ARBEITSAUFTRAG 1: Was verlangt Thill im Text über Thill von seinem Verleger?
ARBEITSAUFTRAG 2: Schreib den Text über Thill weiter, direkt nach seinem letzten Satz.

TEXT:
Schmerzen hat er immerhin – oder vielmehr den Schmerz, der ihm zu einem ungeahnten Ausbruch von kreativer Energie verhilft: „Jiddereen, deen e Buch schreift [...], weess, wat fir eng Péng sech dohannert verstoppt.“ In einem Anflug von Naivität und Größenwahn meldet sich Thill umgehend bei seinem Verleger und fordert einen Freischein für seinen vierten Roman. Begründung: „Lauschter, ech muss mir e Monument setzen.“ Die verständliche Skepsis des Mannes angesichts dieser kolossalen Dümmlichkeit wird mit „Kallef“, „Topert“ usw. weggebürstet. Ein Buch muss es durchaus noch werden. Worüber, fragt der an seiner finanziellen Grundlage vielleicht nicht uninteressierte Verleger, und in welcher Sprache? Das weiß Thill leider noch nicht.

(Gesammelte Daten)
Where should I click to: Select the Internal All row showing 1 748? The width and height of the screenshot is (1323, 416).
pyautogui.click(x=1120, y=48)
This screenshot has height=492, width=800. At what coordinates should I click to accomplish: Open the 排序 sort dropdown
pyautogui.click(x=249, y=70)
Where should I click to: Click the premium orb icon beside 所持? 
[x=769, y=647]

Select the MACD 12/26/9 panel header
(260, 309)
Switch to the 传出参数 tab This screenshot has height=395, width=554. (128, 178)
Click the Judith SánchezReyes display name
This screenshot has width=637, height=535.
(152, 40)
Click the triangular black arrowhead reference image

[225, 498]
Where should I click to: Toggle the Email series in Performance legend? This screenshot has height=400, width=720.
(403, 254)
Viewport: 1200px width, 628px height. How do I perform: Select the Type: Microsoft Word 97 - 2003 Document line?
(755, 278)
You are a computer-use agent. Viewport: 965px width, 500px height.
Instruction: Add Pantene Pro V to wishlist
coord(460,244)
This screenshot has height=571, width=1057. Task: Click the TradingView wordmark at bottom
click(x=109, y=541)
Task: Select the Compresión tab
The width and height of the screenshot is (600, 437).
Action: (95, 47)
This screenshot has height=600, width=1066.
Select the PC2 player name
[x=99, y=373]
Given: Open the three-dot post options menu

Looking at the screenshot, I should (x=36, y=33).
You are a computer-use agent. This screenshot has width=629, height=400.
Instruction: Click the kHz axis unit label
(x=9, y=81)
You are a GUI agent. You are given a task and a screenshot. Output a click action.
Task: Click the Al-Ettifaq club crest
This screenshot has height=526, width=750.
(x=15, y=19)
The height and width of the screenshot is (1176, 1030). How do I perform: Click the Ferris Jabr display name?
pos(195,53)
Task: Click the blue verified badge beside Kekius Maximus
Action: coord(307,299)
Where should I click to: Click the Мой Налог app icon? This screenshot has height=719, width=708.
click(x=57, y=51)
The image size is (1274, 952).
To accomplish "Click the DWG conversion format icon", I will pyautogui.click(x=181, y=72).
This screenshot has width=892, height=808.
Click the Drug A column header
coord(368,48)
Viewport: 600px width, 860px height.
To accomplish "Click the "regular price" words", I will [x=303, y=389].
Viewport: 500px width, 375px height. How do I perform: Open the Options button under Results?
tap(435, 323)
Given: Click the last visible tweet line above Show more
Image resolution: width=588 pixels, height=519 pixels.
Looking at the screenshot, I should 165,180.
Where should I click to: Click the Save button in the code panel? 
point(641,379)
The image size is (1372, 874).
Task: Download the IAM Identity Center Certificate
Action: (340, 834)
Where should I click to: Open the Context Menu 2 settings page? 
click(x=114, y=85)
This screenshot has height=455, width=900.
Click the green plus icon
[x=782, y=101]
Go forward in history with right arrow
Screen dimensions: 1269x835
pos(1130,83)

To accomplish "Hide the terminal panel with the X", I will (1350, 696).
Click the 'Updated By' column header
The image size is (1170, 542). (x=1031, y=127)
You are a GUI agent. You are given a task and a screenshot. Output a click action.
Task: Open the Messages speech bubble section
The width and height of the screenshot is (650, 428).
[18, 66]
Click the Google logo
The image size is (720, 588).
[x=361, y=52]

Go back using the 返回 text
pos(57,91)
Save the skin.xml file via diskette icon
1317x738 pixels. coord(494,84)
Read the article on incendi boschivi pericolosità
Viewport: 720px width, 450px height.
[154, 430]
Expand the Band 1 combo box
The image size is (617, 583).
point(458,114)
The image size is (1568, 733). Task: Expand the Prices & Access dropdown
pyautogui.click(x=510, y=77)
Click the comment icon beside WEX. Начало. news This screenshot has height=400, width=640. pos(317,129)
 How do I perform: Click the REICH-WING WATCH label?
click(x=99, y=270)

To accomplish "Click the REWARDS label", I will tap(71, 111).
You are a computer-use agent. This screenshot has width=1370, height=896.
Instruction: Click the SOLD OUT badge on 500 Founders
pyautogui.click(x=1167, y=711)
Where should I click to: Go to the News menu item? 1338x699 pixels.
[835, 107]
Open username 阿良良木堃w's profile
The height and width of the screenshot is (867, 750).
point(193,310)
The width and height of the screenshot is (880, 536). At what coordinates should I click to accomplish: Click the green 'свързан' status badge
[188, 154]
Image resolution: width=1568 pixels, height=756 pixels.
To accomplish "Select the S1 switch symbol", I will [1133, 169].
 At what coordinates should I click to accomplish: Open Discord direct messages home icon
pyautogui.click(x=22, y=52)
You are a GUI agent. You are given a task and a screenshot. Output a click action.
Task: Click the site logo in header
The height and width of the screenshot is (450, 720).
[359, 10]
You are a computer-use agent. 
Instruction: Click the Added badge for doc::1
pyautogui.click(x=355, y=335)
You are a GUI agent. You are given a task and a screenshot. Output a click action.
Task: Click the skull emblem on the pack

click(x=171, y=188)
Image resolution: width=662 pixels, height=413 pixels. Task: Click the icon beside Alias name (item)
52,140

SCHRIFTLICHE ANTWORT 1: Einen Freischein für seinen vierten Roman.

SCHRIFTLICHE ANTWORT 2:
Darüber zu jammern, dass man sich in einem Roman verewigen will, ohne zu wissen, was man schreiben soll: Das ist wirklich schlimm. Da kann man nur ganz viel Bier trinken und sich mit einem mysteriösen Doppelgänger von Charles Bukowski (der Autor nennt ihn auch „Bukowsky“) unterhalten, der sich als Thills „größter Fan“ präsentiert, wie ein Geist an den unmöglichsten Orten auftaucht und Thill generell dazu rät, Vertrauen in sein eigenes Schreiben zu setzen, die Kritikerbagage zu vergessen. Zu den Ermunterungen vom literarischen Vorbild kommt die Rettung vor der Sinnkrise. Ein Freund liefert das perfekte Thema für den neuen Roman: Thill solle das tun, „wat all Schrëftsteller mécht, dee keng Iddie méi huet: Schreif iwwert d’Schreiwen“. Der Plan gefällt Thill, der eine Marktlücke auf dem luxemburgischen Literaturmarkt wittert (zu stark auf den Zweiten Weltkrieg und die Migration fokussiert, wie jeder weiß). Der Erfolg lässt nicht auf sich warten. Tag eins: Themenfindung, Ausarbeitung des Plots, Charakterisierung der Figuren. Tag zwei: Schreiben. Schon nach dem ersten Schreibtag liest Thill vor fünfzig begeisterten Zuhörern die ersten Seiten seines Manuskripts, in denen bereits viel „Péng“ sticht, denn die ist offenbar der Kern des kreativen Prozesses, von dem weder die Leser noch die Kritiker, „d’Hyäne vum Literaturbetrib“, eine Ahnung haben.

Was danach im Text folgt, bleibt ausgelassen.